* **Reading text**
....................

She published three.
The other nine are sitting on her hard drive right now. Not because they're bad. Not because she gave up. Because editing took so long that she couldn't keep up.
Sound familiar?
Podcast editing is still one of the biggest reasons shows stall out. Many creators record consistently—but publishing slows down because editing takes too long. In 2025, more podcasters are switching to Descript to simplify their workflow and reduce editing time by hours per episode.
Here's how podcasters are actually using Descript today—and whether it makes sense for your show.
Why Podcast Editing Still Stops Shows in Their Tracks
Let's be honest about the traditional podcast editing workflow.
You record an episode. It sounds great in the moment. Then you sit down to edit and realize you said “um” 47 times. Your guest had a coughing fit at minute 23. You rambled for three minutes about something completely off-topic. The audio levels are all over the place.
Traditional audio editors require several things that slow you down:
- Timeline scrubbing to find the exact spot where something went wrong
- Manual filler-word removal, one “uh” at a time
- Re-recording mistakes or settling for imperfect audio
- Separate tools for transcription, show notes, and captions
- Technical knowledge just to do basic cleanup
For solo creators and small teams, that friction adds up fast.
Let's say you record a 45-minute episode. If you're editing in a traditional audio editor like Audacity or GarageBand, you might spend two to three hours cleaning it up. Maybe more if you're new to editing. That's a lot of time for someone running a podcast on the side.
And here's the thing:most of that time isn't spent making creative decisions. You're not thinking about pacing or storytelling. You're hunting for awkward pauses. You're tweaking volume levels. You're doing technical work that doesn't make the episode better—it just makes it acceptable.
That's the bottleneck.
You can record every week. But if editing takes three hours per episode, publishing every week becomes impossible unless you have serious time or help.
How Descript Actually Works (Not Marketing Talk)
Descript works differently from traditional audio editors. Instead of editing waveforms on a timeline, you edit text.
Here's what that means in practice:
When you upload an audio file to Descript, it automatically transcribes everything. You get a text document that matches your audio word-for-word. When you delete a sentence from the transcript, Descript removes it from the audio automatically.
Let me give you a real example.
Say you're editing an interview and your guest says:“Well, um, I think the biggest challenge is, uh, you know, just getting started with the whole process.”
In a traditional editor, you'd scrub through the timeline, find each “um” and “uh,” zoom in, select it carefully, and delete it. One at a time. It's tedious.
In Descript, you just see the text:“Well, um, I think the biggest challenge is, uh, you know, just getting started with the whole process.”
You select “um,” delete. Select “uh,” delete. Select “you know,” delete. Done.
The audio updates instantly.

....................

Rewrite the podcast editing text starting with "Let's say you" and going on through "makes it acceptable.", putting "30-minute" in place of "45-minute". The listing comes from a separate source.

* **Word and element pointing listing**
....................

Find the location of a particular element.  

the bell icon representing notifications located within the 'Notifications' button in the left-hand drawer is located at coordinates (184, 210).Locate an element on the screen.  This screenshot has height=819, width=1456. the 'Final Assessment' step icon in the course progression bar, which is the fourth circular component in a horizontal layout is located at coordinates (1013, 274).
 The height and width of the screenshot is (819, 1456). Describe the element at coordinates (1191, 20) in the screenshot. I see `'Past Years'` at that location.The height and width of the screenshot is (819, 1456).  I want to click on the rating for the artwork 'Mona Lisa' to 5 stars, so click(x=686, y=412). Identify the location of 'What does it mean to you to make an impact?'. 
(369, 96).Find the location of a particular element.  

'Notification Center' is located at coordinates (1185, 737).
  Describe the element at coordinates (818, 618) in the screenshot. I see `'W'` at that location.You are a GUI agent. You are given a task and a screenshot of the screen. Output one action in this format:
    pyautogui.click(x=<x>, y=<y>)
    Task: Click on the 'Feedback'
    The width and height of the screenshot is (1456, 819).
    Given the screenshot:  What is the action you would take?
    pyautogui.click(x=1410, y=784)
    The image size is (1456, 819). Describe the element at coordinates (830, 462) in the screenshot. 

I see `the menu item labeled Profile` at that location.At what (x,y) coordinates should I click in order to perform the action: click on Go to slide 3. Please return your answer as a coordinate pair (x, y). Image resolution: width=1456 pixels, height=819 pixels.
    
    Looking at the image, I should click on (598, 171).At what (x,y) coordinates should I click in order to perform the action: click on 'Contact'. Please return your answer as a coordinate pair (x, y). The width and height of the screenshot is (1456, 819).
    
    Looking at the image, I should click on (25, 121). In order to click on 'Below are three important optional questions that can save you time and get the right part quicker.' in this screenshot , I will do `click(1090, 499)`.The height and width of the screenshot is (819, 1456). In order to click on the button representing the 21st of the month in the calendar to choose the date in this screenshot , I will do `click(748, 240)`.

....................

* **Written response**
Let's say you record a 30-minute episode. If you're editing in a traditional audio editor like Audacity or GarageBand, you might spend two to three hours cleaning it up. Maybe more if you're new to editing. That's a lot of time for someone running a podcast on the side.
And here's the thing:most of that time isn't spent making creative decisions. You're not thinking about pacing or storytelling. You're hunting for awkward pauses. You're tweaking volume levels. You're doing technical work that doesn't make the episode better—it just makes it acceptable.